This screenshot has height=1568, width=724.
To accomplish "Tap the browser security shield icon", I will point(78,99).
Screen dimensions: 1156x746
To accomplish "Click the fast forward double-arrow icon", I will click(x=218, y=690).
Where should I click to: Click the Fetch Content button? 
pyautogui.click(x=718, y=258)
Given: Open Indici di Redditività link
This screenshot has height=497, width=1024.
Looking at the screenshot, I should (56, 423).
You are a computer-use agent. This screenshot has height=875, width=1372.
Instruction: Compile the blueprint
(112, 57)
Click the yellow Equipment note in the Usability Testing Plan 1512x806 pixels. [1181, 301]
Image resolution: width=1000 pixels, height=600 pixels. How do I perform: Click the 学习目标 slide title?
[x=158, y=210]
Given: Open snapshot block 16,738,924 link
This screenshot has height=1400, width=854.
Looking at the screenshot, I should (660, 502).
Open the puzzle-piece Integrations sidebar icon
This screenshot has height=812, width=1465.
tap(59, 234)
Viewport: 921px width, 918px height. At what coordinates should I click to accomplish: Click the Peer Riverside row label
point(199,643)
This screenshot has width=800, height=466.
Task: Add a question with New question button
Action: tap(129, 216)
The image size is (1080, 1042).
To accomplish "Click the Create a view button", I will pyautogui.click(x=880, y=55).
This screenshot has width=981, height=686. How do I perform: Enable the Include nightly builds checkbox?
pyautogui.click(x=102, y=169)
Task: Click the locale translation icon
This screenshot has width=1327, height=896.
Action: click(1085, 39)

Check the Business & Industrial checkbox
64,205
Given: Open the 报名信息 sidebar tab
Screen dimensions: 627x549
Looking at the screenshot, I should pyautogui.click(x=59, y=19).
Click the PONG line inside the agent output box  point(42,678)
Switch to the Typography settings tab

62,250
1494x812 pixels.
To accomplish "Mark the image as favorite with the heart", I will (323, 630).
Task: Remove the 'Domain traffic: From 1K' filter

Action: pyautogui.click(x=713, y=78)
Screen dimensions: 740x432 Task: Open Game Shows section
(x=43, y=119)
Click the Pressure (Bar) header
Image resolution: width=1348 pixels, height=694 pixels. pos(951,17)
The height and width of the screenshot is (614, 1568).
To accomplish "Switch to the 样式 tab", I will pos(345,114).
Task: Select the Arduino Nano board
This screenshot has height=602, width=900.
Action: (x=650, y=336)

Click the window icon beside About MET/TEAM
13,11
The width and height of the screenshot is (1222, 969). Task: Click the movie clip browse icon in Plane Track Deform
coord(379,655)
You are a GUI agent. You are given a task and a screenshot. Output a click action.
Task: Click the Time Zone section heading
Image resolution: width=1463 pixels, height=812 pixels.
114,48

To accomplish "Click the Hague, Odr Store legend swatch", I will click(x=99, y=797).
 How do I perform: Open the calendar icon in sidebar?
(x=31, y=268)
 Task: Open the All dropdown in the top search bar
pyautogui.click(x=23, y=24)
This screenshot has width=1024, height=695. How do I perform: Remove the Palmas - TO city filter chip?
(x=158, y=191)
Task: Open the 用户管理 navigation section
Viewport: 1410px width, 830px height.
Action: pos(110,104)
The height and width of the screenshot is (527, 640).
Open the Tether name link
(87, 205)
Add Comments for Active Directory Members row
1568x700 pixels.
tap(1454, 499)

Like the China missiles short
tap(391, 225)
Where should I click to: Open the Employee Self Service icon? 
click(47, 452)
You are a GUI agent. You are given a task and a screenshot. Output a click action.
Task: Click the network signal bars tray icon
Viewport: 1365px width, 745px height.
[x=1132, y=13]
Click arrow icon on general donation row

━━━━━━━━

◆ **Short task**
Convert every line of the data above into a Markdown table with a Row column and a Text column. Number the rows and leave out the blank lines.

◆ **Task result**
| Row | Text |
|---|---|
| 1 | This screenshot has height=1568, width=724. |
| 2 | To accomplish "Tap the browser security shield icon", I will point(78,99). |
| 3 | Screen dimensions: 1156x746 |
| 4 | To accomplish "Click the fast forward double-arrow icon", I will click(x=218, y=690). |
| 5 | Where should I click to: Click the Fetch Content button?  |
| 6 | pyautogui.click(x=718, y=258) |
| 7 | Given: Open Indici di Redditività link |
| 8 | This screenshot has height=497, width=1024. |
| 9 | Looking at the screenshot, I should (56, 423). |
| 10 | You are a computer-use agent. This screenshot has height=875, width=1372. |
| 11 | Instruction: Compile the blueprint |
| 12 | (112, 57) |
| 13 | Click the yellow Equipment note in the Usability Testing Plan 1512x806 pixels. [1181, 301] |
| 14 | Image resolution: width=1000 pixels, height=600 pixels. How do I perform: Click the 学习目标 slide title? |
| 15 | [x=158, y=210] |
| 16 | Given: Open snapshot block 16,738,924 link |
| 17 | This screenshot has height=1400, width=854. |
| 18 | Looking at the screenshot, I should (660, 502). |
| 19 | Open the puzzle-piece Integrations sidebar icon |
| 20 | This screenshot has height=812, width=1465. |
| 21 | tap(59, 234) |
| 22 | Viewport: 921px width, 918px height. At what coordinates should I click to accomplish: Click the Peer Riverside row label |
| 23 | point(199,643) |
| 24 | This screenshot has width=800, height=466. |
| 25 | Task: Add a question with New question button |
| 26 | Action: tap(129, 216) |
| 27 | The image size is (1080, 1042). |
| 28 | To accomplish "Click the Create a view button", I will pyautogui.click(x=880, y=55). |
| 29 | This screenshot has width=981, height=686. How do I perform: Enable the Include nightly builds checkbox? |
| 30 | pyautogui.click(x=102, y=169) |
| 31 | Task: Click the locale translation icon |
| 32 | This screenshot has width=1327, height=896. |
| 33 | Action: click(1085, 39) |
| 34 | Check the Business & Industrial checkbox |
| 35 | 64,205 |
| 36 | Given: Open the 报名信息 sidebar tab |
| 37 | Screen dimensions: 627x549 |
| 38 | Looking at the screenshot, I should pyautogui.click(x=59, y=19). |
| 39 | Click the PONG line inside the agent output box  point(42,678) |
| 40 | Switch to the Typography settings tab |
| 41 | 62,250 |
| 42 | 1494x812 pixels. |
| 43 | To accomplish "Mark the image as favorite with the heart", I will (323, 630). |
| 44 | Task: Remove the 'Domain traffic: From 1K' filter |
| 45 | Action: pyautogui.click(x=713, y=78) |
| 46 | Screen dimensions: 740x432 Task: Open Game Shows section |
| 47 | (x=43, y=119) |
| 48 | Click the Pressure (Bar) header |
| 49 | Image resolution: width=1348 pixels, height=694 pixels. pos(951,17) |
| 50 | The height and width of the screenshot is (614, 1568). |
| 51 | To accomplish "Switch to the 样式 tab", I will pos(345,114). |
| 52 | Task: Select the Arduino Nano board |
| 53 | This screenshot has height=602, width=900. |
| 54 | Action: (x=650, y=336) |
| 55 | Click the window icon beside About MET/TEAM |
| 56 | 13,11 |
| 57 | The width and height of the screenshot is (1222, 969). Task: Click the movie clip browse icon in Plane Track Deform |
| 58 | coord(379,655) |
| 59 | You are a GUI agent. You are given a task and a screenshot. Output a click action. |
| 60 | Task: Click the Time Zone section heading |
| 61 | Image resolution: width=1463 pixels, height=812 pixels. |
| 62 | 114,48 |
| 63 | To accomplish "Click the Hague, Odr Store legend swatch", I will click(x=99, y=797). |
| 64 |  How do I perform: Open the calendar icon in sidebar? |
| 65 | (x=31, y=268) |
| 66 |  Task: Open the All dropdown in the top search bar |
| 67 | pyautogui.click(x=23, y=24) |
| 68 | This screenshot has width=1024, height=695. How do I perform: Remove the Palmas - TO city filter chip? |
| 69 | (x=158, y=191) |
| 70 | Task: Open the 用户管理 navigation section |
| 71 | Viewport: 1410px width, 830px height. |
| 72 | Action: pos(110,104) |
| 73 | The height and width of the screenshot is (527, 640). |
| 74 | Open the Tether name link |
| 75 | (87, 205) |
| 76 | Add Comments for Active Directory Members row |
| 77 | 1568x700 pixels. |
| 78 | tap(1454, 499) |
| 79 | Like the China missiles short |
| 80 | tap(391, 225) |
| 81 | Where should I click to: Open the Employee Self Service icon?  |
| 82 | click(47, 452) |
| 83 | You are a GUI agent. You are given a task and a screenshot. Output a click action. |
| 84 | Task: Click the network signal bars tray icon |
| 85 | Viewport: 1365px width, 745px height. |
| 86 | [x=1132, y=13] |
| 87 | Click arrow icon on general donation row |